Activated carbon from banana stalk, an eco-friendly agricultural waste, was prepared and investigated for its absorptive potentials in removing ciprofloxacin (CIP), an antibiotic from aqueous media. Orthophosphoric acid was used to modify the agricultural waste. The textural characteristics and adsorptive properties of the activated banana stalk (BSAC) were investigated using SEM, FTIR, Boehm titration (BT), and pH_pzc analytical techniques respectively. Image from the SEM of BSAC showed well-developed pores, supporting the trapping of CIP molecules to the surface, while the FTIR revealed notable bands associated with specific functional groups responsible for enhanced and efficient uptake of CIP. The Boehm titration revealed the total acidic group to be 0.699 mmol/g and the basic group to be 0.1582 mmol/g, suggesting the predominance of acidic groups, and this was supported by the pH_pzc value of 4.5. The most favorable interaction between the BSAC surface and the CIP molecules were in the in zwitterionic form of the CIP. The adsorptive uptake in this study was optimum at pH 8. Experimental data were studied using five different models of adsorption isotherm, namely, the Langmuir, Freundlich, Temkin, D-R, and Sips.
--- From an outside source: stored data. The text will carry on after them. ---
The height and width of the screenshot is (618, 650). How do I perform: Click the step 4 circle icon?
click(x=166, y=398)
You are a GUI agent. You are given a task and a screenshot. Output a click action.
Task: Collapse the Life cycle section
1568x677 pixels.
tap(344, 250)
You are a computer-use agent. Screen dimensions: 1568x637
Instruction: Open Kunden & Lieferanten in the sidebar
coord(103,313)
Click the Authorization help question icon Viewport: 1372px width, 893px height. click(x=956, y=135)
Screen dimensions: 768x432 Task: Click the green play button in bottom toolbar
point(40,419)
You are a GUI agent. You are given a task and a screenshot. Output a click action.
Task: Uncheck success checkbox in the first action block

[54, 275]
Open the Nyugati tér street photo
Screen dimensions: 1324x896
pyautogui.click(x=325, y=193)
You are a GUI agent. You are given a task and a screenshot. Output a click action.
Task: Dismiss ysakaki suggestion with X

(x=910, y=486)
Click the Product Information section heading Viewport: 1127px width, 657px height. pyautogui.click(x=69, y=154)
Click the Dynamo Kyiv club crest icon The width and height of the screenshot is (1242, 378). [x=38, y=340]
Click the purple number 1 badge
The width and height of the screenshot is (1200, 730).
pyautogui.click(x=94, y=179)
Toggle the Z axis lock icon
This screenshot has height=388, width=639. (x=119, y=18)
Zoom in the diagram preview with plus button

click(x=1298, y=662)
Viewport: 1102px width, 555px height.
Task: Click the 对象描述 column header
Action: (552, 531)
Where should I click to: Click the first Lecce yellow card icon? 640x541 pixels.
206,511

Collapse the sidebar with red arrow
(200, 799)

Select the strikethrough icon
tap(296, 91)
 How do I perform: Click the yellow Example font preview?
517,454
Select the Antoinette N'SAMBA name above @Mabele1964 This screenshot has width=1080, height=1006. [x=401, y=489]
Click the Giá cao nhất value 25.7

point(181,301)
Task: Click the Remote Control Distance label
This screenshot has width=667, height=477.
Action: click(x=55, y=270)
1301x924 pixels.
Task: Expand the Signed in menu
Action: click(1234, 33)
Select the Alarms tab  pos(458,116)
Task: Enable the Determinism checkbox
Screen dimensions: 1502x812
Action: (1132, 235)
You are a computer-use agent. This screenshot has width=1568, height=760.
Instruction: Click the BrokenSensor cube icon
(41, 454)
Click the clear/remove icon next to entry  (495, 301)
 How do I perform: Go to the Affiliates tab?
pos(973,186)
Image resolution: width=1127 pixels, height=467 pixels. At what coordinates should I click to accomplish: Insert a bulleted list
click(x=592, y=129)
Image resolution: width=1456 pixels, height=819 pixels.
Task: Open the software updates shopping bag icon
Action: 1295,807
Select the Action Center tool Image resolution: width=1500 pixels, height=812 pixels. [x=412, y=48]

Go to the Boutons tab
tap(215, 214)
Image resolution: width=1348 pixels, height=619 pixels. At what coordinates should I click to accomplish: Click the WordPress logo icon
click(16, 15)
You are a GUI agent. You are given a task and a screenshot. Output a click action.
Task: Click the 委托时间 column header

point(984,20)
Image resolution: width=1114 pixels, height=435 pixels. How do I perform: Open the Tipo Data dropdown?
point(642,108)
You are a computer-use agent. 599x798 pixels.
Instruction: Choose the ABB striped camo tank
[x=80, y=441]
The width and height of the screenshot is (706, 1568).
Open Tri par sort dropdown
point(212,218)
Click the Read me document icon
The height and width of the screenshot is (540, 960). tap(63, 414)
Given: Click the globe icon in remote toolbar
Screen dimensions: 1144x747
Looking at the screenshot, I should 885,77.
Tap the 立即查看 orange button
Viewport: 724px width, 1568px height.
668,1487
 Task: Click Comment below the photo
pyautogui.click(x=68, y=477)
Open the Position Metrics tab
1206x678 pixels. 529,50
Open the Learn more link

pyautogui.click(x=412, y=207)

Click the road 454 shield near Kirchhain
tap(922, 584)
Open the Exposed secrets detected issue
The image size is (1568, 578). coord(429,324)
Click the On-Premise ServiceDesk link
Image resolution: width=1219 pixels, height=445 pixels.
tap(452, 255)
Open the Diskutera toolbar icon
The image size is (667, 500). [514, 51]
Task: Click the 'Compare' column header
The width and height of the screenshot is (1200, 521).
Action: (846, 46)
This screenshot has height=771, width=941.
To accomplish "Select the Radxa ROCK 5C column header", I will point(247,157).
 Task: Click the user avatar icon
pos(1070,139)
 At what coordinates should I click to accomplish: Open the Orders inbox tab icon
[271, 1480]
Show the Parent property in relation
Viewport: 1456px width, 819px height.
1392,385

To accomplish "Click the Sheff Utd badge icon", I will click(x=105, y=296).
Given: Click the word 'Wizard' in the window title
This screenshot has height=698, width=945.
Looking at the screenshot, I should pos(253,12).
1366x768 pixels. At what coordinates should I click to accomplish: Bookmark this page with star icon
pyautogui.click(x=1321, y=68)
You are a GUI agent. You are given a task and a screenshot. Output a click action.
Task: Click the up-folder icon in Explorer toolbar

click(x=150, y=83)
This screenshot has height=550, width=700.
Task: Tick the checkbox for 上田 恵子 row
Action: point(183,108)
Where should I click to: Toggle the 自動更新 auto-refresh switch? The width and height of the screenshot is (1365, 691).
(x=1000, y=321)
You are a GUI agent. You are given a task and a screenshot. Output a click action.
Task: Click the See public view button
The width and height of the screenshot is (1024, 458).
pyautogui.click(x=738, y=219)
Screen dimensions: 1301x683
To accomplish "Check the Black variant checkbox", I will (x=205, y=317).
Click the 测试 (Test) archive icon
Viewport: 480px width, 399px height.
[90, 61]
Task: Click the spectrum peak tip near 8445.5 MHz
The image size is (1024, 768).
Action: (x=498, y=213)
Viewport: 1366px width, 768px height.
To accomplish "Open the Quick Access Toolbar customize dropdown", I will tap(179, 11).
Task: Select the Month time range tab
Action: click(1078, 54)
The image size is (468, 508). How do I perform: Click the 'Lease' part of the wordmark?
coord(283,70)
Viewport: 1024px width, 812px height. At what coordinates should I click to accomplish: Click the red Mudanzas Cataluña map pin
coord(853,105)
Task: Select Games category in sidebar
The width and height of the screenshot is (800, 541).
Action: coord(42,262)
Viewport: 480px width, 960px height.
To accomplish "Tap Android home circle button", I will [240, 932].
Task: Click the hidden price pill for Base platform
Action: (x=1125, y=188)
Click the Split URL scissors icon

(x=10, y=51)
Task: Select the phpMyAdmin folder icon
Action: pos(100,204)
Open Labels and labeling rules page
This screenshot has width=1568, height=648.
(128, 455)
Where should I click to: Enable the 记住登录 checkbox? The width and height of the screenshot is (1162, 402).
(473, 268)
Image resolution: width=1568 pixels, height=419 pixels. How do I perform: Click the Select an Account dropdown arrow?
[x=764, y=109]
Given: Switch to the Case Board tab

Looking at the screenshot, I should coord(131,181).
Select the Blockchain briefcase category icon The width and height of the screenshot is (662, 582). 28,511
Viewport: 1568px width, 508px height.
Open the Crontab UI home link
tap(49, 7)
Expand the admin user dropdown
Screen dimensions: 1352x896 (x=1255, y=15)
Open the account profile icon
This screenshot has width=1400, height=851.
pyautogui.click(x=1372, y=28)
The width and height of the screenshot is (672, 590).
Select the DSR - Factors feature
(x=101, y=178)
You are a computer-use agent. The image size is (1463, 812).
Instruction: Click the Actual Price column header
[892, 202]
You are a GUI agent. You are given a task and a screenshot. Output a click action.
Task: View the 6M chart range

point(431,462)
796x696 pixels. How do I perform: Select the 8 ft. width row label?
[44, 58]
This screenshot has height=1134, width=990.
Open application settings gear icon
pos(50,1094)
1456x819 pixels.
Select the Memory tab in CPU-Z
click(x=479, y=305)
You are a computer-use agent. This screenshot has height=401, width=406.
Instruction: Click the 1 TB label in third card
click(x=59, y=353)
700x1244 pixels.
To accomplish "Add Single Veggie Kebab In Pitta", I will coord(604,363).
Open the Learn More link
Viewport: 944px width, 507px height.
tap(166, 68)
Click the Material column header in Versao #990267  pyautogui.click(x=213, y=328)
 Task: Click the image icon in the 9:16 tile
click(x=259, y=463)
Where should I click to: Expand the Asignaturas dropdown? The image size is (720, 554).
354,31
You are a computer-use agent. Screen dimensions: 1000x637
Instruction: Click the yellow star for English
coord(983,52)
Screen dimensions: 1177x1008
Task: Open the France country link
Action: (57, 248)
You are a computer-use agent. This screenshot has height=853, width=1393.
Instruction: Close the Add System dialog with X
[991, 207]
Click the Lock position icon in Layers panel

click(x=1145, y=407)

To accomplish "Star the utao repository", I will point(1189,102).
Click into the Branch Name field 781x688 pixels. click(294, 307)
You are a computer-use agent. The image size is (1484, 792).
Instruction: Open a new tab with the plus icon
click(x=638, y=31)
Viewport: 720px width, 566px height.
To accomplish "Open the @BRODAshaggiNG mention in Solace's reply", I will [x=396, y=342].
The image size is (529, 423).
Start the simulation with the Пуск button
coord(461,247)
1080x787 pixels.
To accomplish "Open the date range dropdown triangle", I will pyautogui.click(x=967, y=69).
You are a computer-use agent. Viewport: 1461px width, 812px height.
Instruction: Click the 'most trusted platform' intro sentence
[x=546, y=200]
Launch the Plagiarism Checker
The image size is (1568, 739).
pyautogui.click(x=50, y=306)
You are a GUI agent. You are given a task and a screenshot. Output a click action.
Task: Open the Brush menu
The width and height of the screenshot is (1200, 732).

The Langmuir isotherm (R² = 0.9824) best described the experimental data with an optimum monolayer capacity for adsorption of 49.7 mg/g at 323 K. The D-R isotherm showed that the mean free energy ranged from 1.29 to 3.54 kJ/mol, suggesting that the mechanism of adsorption for the uptake was physisorption in nature. The adsorption process was best explained by the pseudo-second-order kinetic model with R² values between 0.9103 and 0.9995. Thermodynamic results obtained proved that the sorption of CIP antibiotics onto BSAC was endothermic, spontaneous, and thermodynamically favored (ΔH = + 106.561 kJ/mol, ΔS = + 0.44797 kJ/mol, and ΔG = − 36.265 kJ/mol). BSAC prepared in this study is about six times cheaper than the commercially available activated carbon indicating the cost-effectiveness of this work. This study, therefore, establishes that the modification of banana stalk waste into activated carbon is efficient for the adsorptive uptake of ciprofloxacin antibiotics from aqueous media.

制备了香蕉秸秆（一种生态友好型农业废料）中的活性炭，并研究了其从水性介质中去除环丙沙星（CIP）的吸收潜力。正磷酸用于改性农业废弃物。使用SEM，FTIR，Boehm滴定法（BT）和pH _pzc研究了活性香蕉茎（BSAC）的质地特征和吸附性能。分析技术。BSAC SEM的图像显示出发达的孔，支持CIP分子捕获到表面，而FTIR显示出与特定官能团相关的显着条带，这些特定官能团负责CIP的吸收和有效吸收。Boehm滴定法显示总酸性基团为0.699 mmol / g，碱性基团为0.1582 mmol / g，表明酸性基团占优势，这由pH _pzc支持。值4.5。BSAC表面和CIP分子之间最有利的相互作用是CIP的两性离子形式。在这项研究中，吸附的吸收在pH为8时是最佳的。使用五个不同的吸附等温线模型（Langmuir，Freundlich，Temkin，DR和Sips）研究了实验数据。Langmuir等温线（R ²  = 0.9824）最能描述实验数据，在323 K下的最佳单层吸附能力为49.7 mg /g。DR等温线显示平均自由能在1.29至3.54 kJ / mol范围内，表明吸收的吸收机理本质上是物理吸收。吸附过程最好用R ²的拟二级动力学模型来解释。值介于0.9103和0.9995之间。获得的热力学结果证明，CIP抗生素在BSAC上的吸附是吸热的，自发的，并且在热力学上是有利的（ΔH  = + 106.561 kJ / mol，ΔS  = + 0.44797 kJ / mol，ΔG  = − 36.265 kJ / mol）。在这项研究中制备的BSAC比市售活性炭便宜约六倍，表明这项工作的成本效益。因此，该研究确定了将香蕉秸秆废物改性为活性炭对于从水性介质中吸附环丙沙星抗生素是有效的。